The presence of technology makes these chants even more prevalent, particularly as she knows that by merely pointing to my wife’s cell phone, a kindle fire or TV remote, we can access any clip from any media text from any time.
So, whenever my daughter sees the kindle, she will immediately chant Dora, whereas when she hands me the apple tv remote, she might say “Pooh!” so that I can pull up “The Wonderful Thing About Tiggers” or this super-weird version of Old MacDonald…
Just in case you’re getting the wrong impression, I should probably say that we don’t always acquiesce to our daughter’s demands for media. As a parent, the issue of media consumption is always a difficult and uphill battle. My wife and I do our best, and, admittedly, my wife does a better job than I do. The differences in our childhoods – my wife had three channels growing up, while I had a universe of channels at my disposal – makes our parenting philosophies very different as well.
(I’m pretty sure that I actually love TV, whereas I think my wife is probably a little more sensible about its role in our lives)
I am not naive enough to ignore studies that suggest that parents should limit the amount of screen time that children are exposed to.
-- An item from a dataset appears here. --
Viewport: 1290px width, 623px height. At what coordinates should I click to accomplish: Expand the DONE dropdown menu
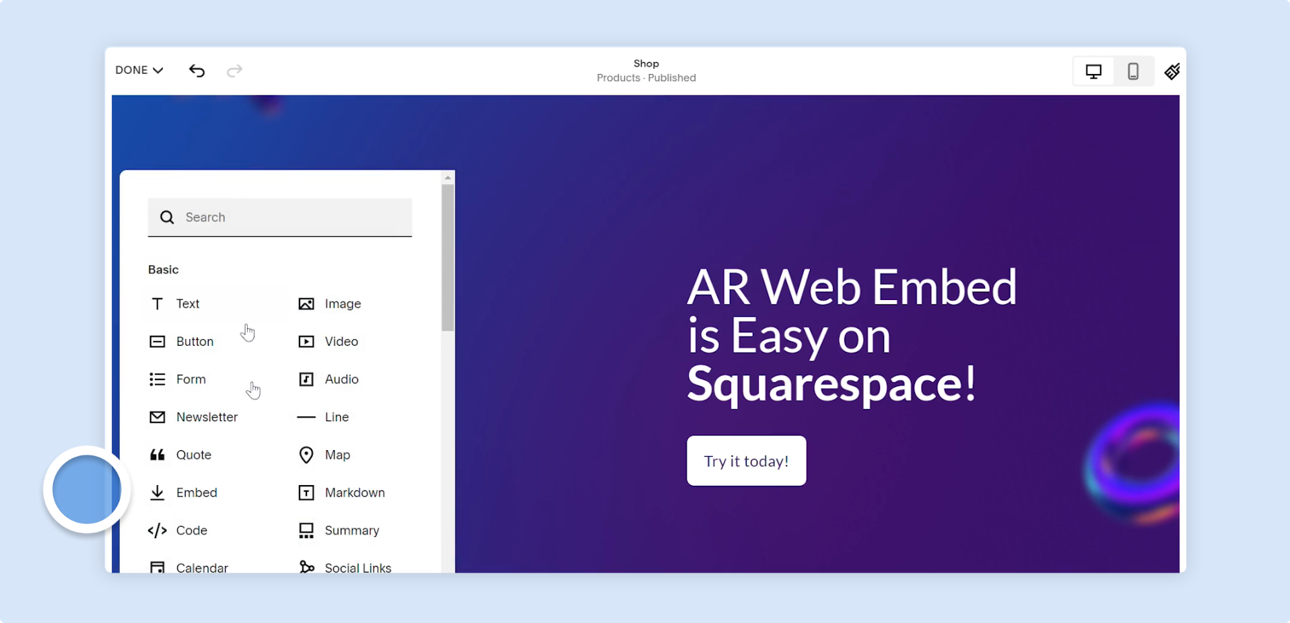139,70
I do have to say that children’s programming is inspiring on some levels.
There is something entirely sweet about the level of address for some of the better quality shows – such as Sesame Street, Super-Why and to some degree, Dora, and if the goal of these shows is to educate, they do an amazing job of it. The credits of each usually list some child psychologists who are employed as consultants, either to hook their youthful spectators, or to employ the most suitable methods of learning.
The shows often address issues of race, language, gender and inclusion in ways that are altogether missing within the larger media sphere. Issues of a diverse culture and plurality (as presented in some of these shows) all but disappear once adults begin to watch TV and are gradually replaced by the regular offerings of the Prime-Time schedule. For now, these programs offer a hopeful world that is more often than not musical, magical and where anything is possible – including the aspiration of a young fairy to become a Supreme Court Justice…
My daughter’s favorite episode of Dora allows the show’s main villain, Swiper, to step outside of his role as the antagonist and lets him help. The episode is titled, “Swiper the Explorer” and Swiper joins Dora and Boots as they try to find the parents of a baby fox.
What I like about the episode most is that in isolation and repetition (it is the episode she watches most), Swiper just gets to be a good guy, not stealing anyone’s balls or bananas and everyone just accepts that he wants to help out. It is also the episode where Swiper sings a song about “giggling” which fast became my daughter’s favorite word.
Kindness, understanding, patience, friendship and love seem to be the keys to each of these programs. As a parent, these are values and messages that I do approve of, despite my needing to juggle multiple technologies and the systems that deliver them.
I now watch as much children’s media with my daughter than what I watch myself. I think that it is having an effect on me. I love that I get to sing along with her and ask her questions about what she’s watching and I feel like I am sharing the experience of her world as she enters it. Sometimes I even get to point her towards things that I love – like the Muppets, certain songs or other things that I enjoy – making me one part daddy and another part passenger on this amazing journey.
She doesn’t always love what I have to offer. She’s deathly afraid of the Chewbacca doll that I got her early on, which will make introducing her to Star Wars a challenge later. She’s still more likely to chant D-d-d-ora before I am able to pull up a clip that I want to show her. Occasionally though, I’m able to sneak in something good that I liked when I was a kid, and that we can share together. When that happens, it is a moment that is entirely too rare, beautiful and magical.